* **Excerpted data**
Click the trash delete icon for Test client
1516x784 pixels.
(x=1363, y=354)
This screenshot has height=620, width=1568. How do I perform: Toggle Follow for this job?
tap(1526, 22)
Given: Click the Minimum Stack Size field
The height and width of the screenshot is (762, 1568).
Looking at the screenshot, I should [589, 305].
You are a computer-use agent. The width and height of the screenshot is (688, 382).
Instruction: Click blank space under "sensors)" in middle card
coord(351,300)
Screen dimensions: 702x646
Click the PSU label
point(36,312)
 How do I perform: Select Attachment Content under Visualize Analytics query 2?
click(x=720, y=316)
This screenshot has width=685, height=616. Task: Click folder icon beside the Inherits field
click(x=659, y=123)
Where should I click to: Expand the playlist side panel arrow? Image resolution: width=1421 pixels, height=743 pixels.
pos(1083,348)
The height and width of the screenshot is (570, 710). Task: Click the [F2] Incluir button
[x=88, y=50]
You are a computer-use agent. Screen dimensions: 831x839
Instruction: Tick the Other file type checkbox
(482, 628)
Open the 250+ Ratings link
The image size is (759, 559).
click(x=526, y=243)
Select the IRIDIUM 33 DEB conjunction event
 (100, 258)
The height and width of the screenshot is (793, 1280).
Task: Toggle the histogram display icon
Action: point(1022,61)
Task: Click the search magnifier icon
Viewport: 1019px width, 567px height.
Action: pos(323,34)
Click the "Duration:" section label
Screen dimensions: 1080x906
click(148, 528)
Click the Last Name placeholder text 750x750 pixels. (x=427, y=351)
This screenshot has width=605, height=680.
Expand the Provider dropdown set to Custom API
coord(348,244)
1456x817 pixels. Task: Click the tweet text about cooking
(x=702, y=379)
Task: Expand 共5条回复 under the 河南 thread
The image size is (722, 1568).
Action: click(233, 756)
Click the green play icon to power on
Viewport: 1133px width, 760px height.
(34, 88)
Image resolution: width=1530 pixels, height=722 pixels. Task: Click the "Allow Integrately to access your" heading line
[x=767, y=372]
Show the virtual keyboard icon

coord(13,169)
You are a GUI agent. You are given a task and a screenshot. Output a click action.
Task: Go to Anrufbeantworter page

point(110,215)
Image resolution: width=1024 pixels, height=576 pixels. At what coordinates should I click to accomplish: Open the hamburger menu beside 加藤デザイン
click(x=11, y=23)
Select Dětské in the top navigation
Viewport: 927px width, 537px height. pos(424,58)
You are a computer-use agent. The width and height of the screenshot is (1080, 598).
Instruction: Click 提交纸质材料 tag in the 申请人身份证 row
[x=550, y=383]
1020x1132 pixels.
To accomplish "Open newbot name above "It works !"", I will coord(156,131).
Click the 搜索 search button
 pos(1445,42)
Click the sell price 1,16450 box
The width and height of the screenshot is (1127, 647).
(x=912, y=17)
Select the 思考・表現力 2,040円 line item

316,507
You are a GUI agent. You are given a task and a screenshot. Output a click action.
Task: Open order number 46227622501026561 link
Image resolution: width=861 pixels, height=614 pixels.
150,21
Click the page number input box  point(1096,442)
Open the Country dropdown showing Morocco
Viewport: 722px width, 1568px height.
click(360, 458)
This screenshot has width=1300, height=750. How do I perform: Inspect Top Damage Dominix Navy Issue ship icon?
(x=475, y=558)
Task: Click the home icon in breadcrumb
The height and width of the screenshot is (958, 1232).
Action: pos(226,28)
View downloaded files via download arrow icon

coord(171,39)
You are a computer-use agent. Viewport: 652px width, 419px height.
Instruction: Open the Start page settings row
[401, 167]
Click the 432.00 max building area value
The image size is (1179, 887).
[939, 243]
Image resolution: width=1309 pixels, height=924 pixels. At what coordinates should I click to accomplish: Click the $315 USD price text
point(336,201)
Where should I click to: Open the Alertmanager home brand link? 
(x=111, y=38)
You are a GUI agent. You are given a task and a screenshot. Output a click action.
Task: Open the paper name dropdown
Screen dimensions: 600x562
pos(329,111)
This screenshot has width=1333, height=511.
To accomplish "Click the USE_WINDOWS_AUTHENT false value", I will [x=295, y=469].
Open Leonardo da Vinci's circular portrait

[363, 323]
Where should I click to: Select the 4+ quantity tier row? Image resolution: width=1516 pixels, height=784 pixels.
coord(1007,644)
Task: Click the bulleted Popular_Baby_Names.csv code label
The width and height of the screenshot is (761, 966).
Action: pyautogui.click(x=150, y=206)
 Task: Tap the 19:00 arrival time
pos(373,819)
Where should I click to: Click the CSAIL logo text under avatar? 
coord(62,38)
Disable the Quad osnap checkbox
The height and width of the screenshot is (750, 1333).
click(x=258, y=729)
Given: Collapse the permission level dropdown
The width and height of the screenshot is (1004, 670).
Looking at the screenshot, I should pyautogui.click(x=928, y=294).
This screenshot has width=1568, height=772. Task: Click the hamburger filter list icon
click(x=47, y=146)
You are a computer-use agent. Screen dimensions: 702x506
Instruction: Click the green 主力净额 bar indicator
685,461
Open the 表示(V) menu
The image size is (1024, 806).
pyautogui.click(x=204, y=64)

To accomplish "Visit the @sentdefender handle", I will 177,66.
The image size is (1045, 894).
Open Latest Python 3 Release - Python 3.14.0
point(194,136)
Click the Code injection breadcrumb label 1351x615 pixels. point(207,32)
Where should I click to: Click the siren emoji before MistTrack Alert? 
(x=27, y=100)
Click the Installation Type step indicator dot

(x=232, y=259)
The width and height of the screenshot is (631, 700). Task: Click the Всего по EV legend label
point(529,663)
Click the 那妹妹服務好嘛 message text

* **Brief**
Print out each record above exactly, with nothing omitted.

* **Output of the task**
Click the trash delete icon for Test client
1516x784 pixels.
(x=1363, y=354)
This screenshot has height=620, width=1568. How do I perform: Toggle Follow for this job?
tap(1526, 22)
Given: Click the Minimum Stack Size field
The height and width of the screenshot is (762, 1568).
Looking at the screenshot, I should [589, 305].
You are a computer-use agent. The width and height of the screenshot is (688, 382).
Instruction: Click blank space under "sensors)" in middle card
coord(351,300)
Screen dimensions: 702x646
Click the PSU label
point(36,312)
 How do I perform: Select Attachment Content under Visualize Analytics query 2?
click(x=720, y=316)
This screenshot has width=685, height=616. Task: Click folder icon beside the Inherits field
click(x=659, y=123)
Where should I click to: Expand the playlist side panel arrow? Image resolution: width=1421 pixels, height=743 pixels.
pos(1083,348)
The height and width of the screenshot is (570, 710). Task: Click the [F2] Incluir button
[x=88, y=50]
You are a computer-use agent. Screen dimensions: 831x839
Instruction: Tick the Other file type checkbox
(482, 628)
Open the 250+ Ratings link
The image size is (759, 559).
click(x=526, y=243)
Select the IRIDIUM 33 DEB conjunction event
 (100, 258)
The height and width of the screenshot is (793, 1280).
Task: Toggle the histogram display icon
Action: point(1022,61)
Task: Click the search magnifier icon
Viewport: 1019px width, 567px height.
Action: pos(323,34)
Click the "Duration:" section label
Screen dimensions: 1080x906
click(148, 528)
Click the Last Name placeholder text 750x750 pixels. (x=427, y=351)
This screenshot has width=605, height=680.
Expand the Provider dropdown set to Custom API
coord(348,244)
1456x817 pixels. Task: Click the tweet text about cooking
(x=702, y=379)
Task: Expand 共5条回复 under the 河南 thread
The image size is (722, 1568).
Action: click(233, 756)
Click the green play icon to power on
Viewport: 1133px width, 760px height.
(34, 88)
Image resolution: width=1530 pixels, height=722 pixels. Task: Click the "Allow Integrately to access your" heading line
[x=767, y=372]
Show the virtual keyboard icon

coord(13,169)
You are a GUI agent. You are given a task and a screenshot. Output a click action.
Task: Go to Anrufbeantworter page

point(110,215)
Image resolution: width=1024 pixels, height=576 pixels. At what coordinates should I click to accomplish: Open the hamburger menu beside 加藤デザイン
click(x=11, y=23)
Select Dětské in the top navigation
Viewport: 927px width, 537px height. pos(424,58)
You are a computer-use agent. The width and height of the screenshot is (1080, 598).
Instruction: Click 提交纸质材料 tag in the 申请人身份证 row
[x=550, y=383]
1020x1132 pixels.
To accomplish "Open newbot name above "It works !"", I will coord(156,131).
Click the 搜索 search button
 pos(1445,42)
Click the sell price 1,16450 box
The width and height of the screenshot is (1127, 647).
(x=912, y=17)
Select the 思考・表現力 2,040円 line item

316,507
You are a GUI agent. You are given a task and a screenshot. Output a click action.
Task: Open order number 46227622501026561 link
Image resolution: width=861 pixels, height=614 pixels.
150,21
Click the page number input box  point(1096,442)
Open the Country dropdown showing Morocco
Viewport: 722px width, 1568px height.
click(360, 458)
This screenshot has width=1300, height=750. How do I perform: Inspect Top Damage Dominix Navy Issue ship icon?
(x=475, y=558)
Task: Click the home icon in breadcrumb
The height and width of the screenshot is (958, 1232).
Action: pos(226,28)
View downloaded files via download arrow icon

coord(171,39)
You are a computer-use agent. Viewport: 652px width, 419px height.
Instruction: Open the Start page settings row
[401, 167]
Click the 432.00 max building area value
The image size is (1179, 887).
[939, 243]
Image resolution: width=1309 pixels, height=924 pixels. At what coordinates should I click to accomplish: Click the $315 USD price text
point(336,201)
Where should I click to: Open the Alertmanager home brand link? 
(x=111, y=38)
You are a GUI agent. You are given a task and a screenshot. Output a click action.
Task: Open the paper name dropdown
Screen dimensions: 600x562
pos(329,111)
This screenshot has width=1333, height=511.
To accomplish "Click the USE_WINDOWS_AUTHENT false value", I will [x=295, y=469].
Open Leonardo da Vinci's circular portrait

[363, 323]
Where should I click to: Select the 4+ quantity tier row? Image resolution: width=1516 pixels, height=784 pixels.
coord(1007,644)
Task: Click the bulleted Popular_Baby_Names.csv code label
The width and height of the screenshot is (761, 966).
Action: pyautogui.click(x=150, y=206)
 Task: Tap the 19:00 arrival time
pos(373,819)
Where should I click to: Click the CSAIL logo text under avatar? 
coord(62,38)
Disable the Quad osnap checkbox
The height and width of the screenshot is (750, 1333).
click(x=258, y=729)
Given: Collapse the permission level dropdown
The width and height of the screenshot is (1004, 670).
Looking at the screenshot, I should pyautogui.click(x=928, y=294).
This screenshot has width=1568, height=772. Task: Click the hamburger filter list icon
click(x=47, y=146)
You are a computer-use agent. Screen dimensions: 702x506
Instruction: Click the green 主力净额 bar indicator
685,461
Open the 表示(V) menu
The image size is (1024, 806).
pyautogui.click(x=204, y=64)

To accomplish "Visit the @sentdefender handle", I will 177,66.
The image size is (1045, 894).
Open Latest Python 3 Release - Python 3.14.0
point(194,136)
Click the Code injection breadcrumb label 1351x615 pixels. point(207,32)
Where should I click to: Click the siren emoji before MistTrack Alert? 
(x=27, y=100)
Click the Installation Type step indicator dot

(x=232, y=259)
The width and height of the screenshot is (631, 700). Task: Click the Всего по EV legend label
point(529,663)
Click the 那妹妹服務好嘛 message text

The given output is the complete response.